* [Dataset entries]

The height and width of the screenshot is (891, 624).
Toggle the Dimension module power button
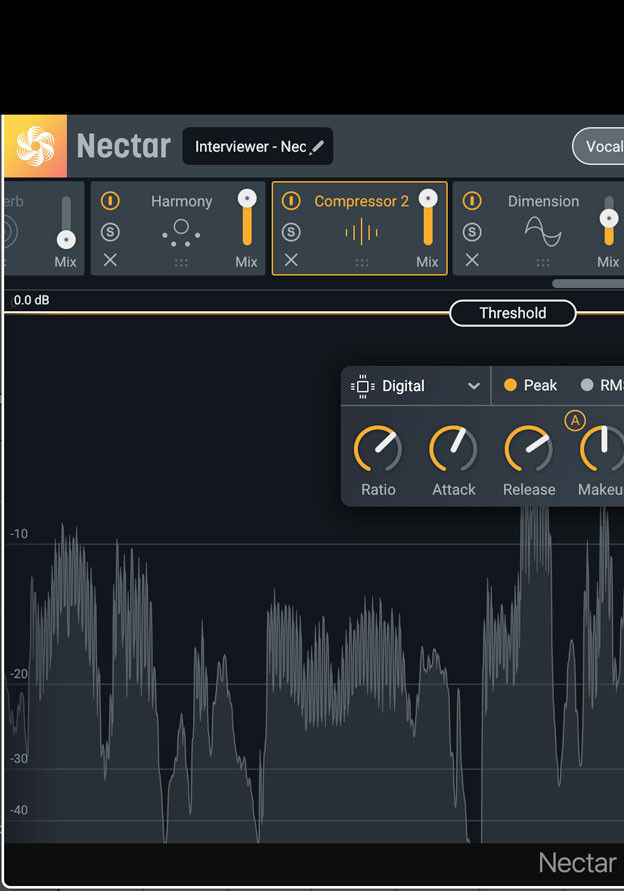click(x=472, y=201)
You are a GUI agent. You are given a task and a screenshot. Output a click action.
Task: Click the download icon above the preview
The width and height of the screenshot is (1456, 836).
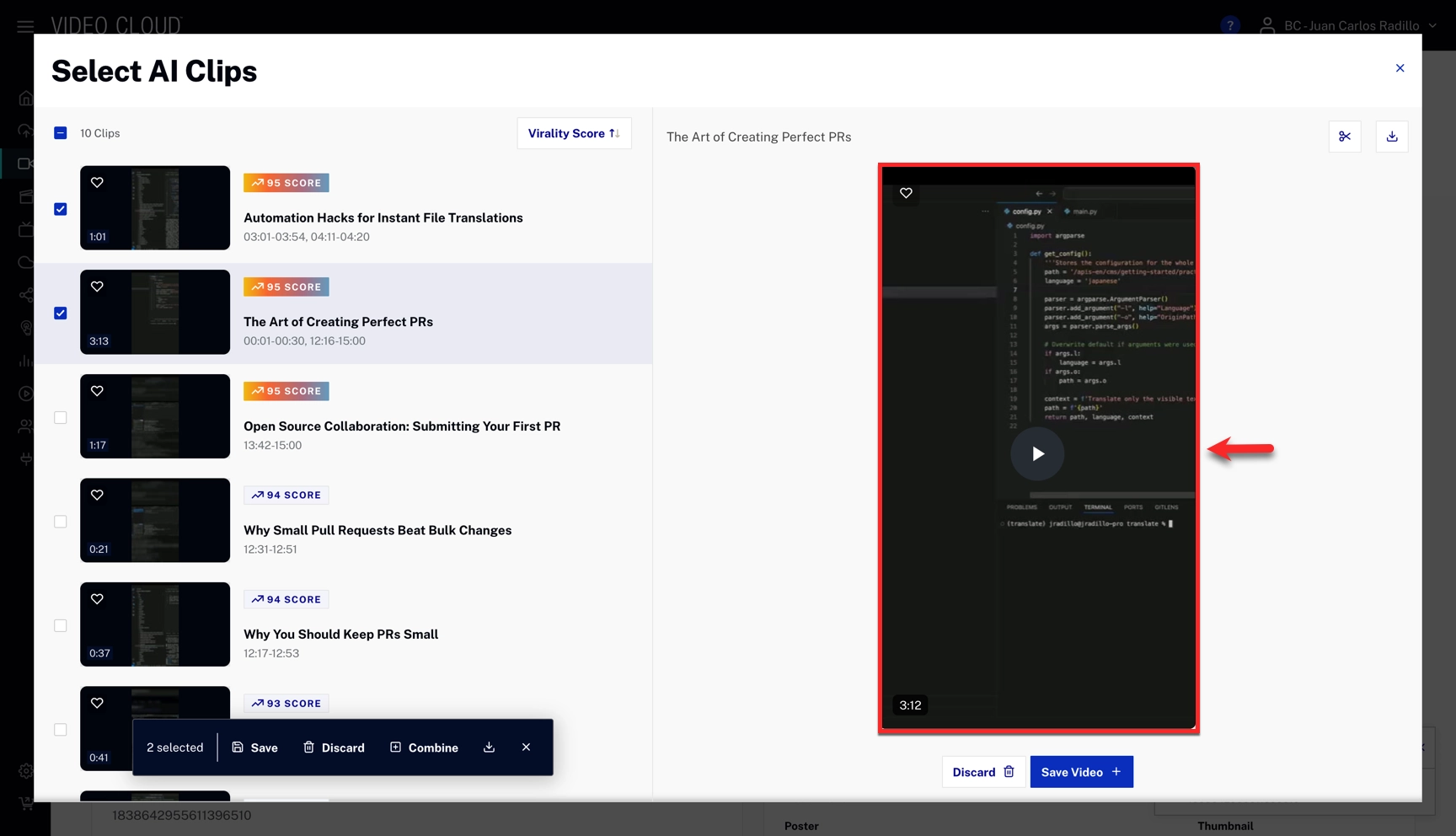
...
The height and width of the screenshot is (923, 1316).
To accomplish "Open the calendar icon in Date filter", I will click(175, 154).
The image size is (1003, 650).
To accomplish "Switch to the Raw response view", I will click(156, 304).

* [Exercise requirements] Convert the material from the line containing "The height and width of the screenshot is (891, 624)." through the line containing "The width and", both included, into a JSON list of strings with one string per line and blank lines omitted. Leave the pictures out.

* [Answer for this exercise]
[
  "The height and width of the screenshot is (891, 624).",
  "Toggle the Dimension module power button",
  "click(x=472, y=201)",
  "You are a GUI agent. You are given a task and a screenshot. Output a click action.",
  "Task: Click the download icon above the preview",
  "The width and height of the screenshot is (1456, 836)."
]